Retype the rows between the line holding "How do I perform: Check" and the line holding "point(283,750)", inclusive, matching them character for character.

===== EXTRACTED INFORMATION

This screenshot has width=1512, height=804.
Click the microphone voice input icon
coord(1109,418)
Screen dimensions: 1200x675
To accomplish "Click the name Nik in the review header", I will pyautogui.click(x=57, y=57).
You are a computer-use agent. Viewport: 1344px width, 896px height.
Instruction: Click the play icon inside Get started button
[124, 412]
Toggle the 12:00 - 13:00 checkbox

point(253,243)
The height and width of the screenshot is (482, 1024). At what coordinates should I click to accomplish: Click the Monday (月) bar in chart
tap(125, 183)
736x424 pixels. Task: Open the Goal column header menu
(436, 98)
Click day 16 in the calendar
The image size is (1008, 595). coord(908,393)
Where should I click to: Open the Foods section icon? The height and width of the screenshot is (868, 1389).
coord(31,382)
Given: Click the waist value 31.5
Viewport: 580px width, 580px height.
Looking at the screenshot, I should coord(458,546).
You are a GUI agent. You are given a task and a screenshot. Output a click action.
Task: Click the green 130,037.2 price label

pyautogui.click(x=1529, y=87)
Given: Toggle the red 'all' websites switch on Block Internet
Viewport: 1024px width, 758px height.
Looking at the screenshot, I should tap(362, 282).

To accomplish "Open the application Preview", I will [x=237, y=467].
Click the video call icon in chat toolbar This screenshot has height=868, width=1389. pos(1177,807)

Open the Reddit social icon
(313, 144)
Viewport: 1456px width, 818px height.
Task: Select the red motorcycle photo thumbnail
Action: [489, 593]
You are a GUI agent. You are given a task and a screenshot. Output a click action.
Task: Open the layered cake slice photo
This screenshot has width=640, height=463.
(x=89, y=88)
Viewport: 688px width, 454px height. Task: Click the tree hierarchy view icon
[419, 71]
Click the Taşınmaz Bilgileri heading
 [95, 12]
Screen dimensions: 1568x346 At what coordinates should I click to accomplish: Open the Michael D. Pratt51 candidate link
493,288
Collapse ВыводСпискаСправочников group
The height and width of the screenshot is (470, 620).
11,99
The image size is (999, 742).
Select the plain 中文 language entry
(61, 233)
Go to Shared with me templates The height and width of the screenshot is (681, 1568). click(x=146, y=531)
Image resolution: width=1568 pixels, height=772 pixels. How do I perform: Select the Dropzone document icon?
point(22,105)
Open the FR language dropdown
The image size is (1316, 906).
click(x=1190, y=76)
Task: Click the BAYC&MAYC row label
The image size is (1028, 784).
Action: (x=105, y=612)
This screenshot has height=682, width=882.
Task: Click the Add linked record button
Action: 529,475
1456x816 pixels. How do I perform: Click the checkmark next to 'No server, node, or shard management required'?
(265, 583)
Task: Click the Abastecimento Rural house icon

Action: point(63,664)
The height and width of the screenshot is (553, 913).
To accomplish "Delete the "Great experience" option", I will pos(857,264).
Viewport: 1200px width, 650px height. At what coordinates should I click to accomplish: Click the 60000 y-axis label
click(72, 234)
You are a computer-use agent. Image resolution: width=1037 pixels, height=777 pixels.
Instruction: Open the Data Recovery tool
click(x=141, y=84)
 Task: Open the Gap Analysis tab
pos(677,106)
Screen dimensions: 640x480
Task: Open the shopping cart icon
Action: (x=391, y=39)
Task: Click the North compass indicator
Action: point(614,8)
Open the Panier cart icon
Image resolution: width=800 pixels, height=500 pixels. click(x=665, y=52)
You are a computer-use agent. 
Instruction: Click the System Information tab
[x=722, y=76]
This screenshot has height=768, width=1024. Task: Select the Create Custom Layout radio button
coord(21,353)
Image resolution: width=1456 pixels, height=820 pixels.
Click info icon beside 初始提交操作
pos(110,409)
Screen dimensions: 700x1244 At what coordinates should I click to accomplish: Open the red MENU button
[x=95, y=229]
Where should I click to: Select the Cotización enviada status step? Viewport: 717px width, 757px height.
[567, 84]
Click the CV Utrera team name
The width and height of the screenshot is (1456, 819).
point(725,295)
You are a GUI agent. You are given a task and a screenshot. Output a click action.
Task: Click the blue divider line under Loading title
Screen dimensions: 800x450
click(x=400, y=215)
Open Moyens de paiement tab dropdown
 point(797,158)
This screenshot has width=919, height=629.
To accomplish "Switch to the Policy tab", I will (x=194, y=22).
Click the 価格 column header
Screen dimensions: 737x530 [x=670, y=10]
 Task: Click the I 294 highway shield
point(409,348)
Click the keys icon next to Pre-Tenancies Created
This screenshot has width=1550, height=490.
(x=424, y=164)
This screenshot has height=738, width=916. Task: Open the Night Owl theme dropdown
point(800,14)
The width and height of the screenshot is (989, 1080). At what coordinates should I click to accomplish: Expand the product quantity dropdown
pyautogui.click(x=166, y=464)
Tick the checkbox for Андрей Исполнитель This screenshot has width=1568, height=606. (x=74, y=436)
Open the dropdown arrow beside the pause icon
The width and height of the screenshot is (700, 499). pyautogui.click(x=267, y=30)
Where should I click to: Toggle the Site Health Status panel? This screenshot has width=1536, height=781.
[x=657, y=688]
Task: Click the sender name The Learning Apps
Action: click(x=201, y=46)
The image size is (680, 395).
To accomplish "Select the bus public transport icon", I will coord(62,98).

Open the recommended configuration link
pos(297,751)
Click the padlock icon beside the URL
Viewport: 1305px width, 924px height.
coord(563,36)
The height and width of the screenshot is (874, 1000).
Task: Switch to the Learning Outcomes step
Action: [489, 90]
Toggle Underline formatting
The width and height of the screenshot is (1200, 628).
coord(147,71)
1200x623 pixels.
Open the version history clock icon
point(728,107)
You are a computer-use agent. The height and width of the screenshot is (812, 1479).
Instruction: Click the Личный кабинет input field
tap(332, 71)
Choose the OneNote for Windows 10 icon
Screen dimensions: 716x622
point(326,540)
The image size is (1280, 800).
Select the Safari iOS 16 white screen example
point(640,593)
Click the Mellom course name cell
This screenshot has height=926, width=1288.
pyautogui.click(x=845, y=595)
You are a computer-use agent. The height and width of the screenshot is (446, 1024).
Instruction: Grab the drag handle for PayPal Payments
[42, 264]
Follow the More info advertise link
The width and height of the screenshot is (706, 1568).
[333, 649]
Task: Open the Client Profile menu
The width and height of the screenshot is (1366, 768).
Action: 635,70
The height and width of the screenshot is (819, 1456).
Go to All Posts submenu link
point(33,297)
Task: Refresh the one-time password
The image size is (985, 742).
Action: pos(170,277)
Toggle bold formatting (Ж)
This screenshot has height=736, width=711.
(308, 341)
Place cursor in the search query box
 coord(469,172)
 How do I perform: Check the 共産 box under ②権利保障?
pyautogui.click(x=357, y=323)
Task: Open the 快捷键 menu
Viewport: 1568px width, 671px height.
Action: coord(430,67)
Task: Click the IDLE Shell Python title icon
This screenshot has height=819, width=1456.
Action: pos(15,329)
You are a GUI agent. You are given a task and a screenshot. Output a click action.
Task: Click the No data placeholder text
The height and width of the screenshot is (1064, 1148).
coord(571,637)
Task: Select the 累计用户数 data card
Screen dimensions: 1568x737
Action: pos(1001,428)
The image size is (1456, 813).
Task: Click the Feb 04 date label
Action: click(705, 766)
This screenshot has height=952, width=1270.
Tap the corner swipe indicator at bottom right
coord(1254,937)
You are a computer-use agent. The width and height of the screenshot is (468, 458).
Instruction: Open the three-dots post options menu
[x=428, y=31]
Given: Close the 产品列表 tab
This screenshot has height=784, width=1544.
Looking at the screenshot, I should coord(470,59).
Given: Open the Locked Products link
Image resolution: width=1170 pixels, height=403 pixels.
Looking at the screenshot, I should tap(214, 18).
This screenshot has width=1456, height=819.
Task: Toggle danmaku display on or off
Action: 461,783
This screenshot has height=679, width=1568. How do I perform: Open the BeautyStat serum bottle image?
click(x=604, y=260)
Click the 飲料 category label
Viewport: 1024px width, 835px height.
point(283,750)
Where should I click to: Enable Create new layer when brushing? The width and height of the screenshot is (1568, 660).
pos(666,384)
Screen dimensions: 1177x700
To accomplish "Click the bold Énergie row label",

==========

#### [ANSWER]
 How do I perform: Check the 共産 box under ②権利保障?
pyautogui.click(x=357, y=323)
Task: Open the 快捷键 menu
Viewport: 1568px width, 671px height.
Action: coord(430,67)
Task: Click the IDLE Shell Python title icon
This screenshot has height=819, width=1456.
Action: pos(15,329)
You are a GUI agent. You are given a task and a screenshot. Output a click action.
Task: Click the No data placeholder text
The height and width of the screenshot is (1064, 1148).
coord(571,637)
Task: Select the 累计用户数 data card
Screen dimensions: 1568x737
Action: pos(1001,428)
The image size is (1456, 813).
Task: Click the Feb 04 date label
Action: click(705, 766)
This screenshot has height=952, width=1270.
Tap the corner swipe indicator at bottom right
coord(1254,937)
You are a computer-use agent. The width and height of the screenshot is (468, 458).
Instruction: Open the three-dots post options menu
[x=428, y=31]
Given: Close the 产品列表 tab
This screenshot has height=784, width=1544.
Looking at the screenshot, I should coord(470,59).
Given: Open the Locked Products link
Image resolution: width=1170 pixels, height=403 pixels.
Looking at the screenshot, I should tap(214, 18).
This screenshot has width=1456, height=819.
Task: Toggle danmaku display on or off
Action: 461,783
This screenshot has height=679, width=1568. How do I perform: Open the BeautyStat serum bottle image?
click(x=604, y=260)
Click the 飲料 category label
Viewport: 1024px width, 835px height.
point(283,750)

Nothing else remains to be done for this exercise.